--- Records for processing Enclosed Below ---

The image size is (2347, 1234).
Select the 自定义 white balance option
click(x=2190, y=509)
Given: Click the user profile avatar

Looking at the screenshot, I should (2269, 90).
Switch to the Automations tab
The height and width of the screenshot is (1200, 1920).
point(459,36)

--- End of Enclosed Records for processing ---

_Task requirements_.
Output exactly the lines from the one with "Select the 自定义 white balance option" through the final line of the listing above.

_Answer to this problem_.
Select the 自定义 white balance option
click(x=2190, y=509)
Given: Click the user profile avatar

Looking at the screenshot, I should (2269, 90).
Switch to the Automations tab
The height and width of the screenshot is (1200, 1920).
point(459,36)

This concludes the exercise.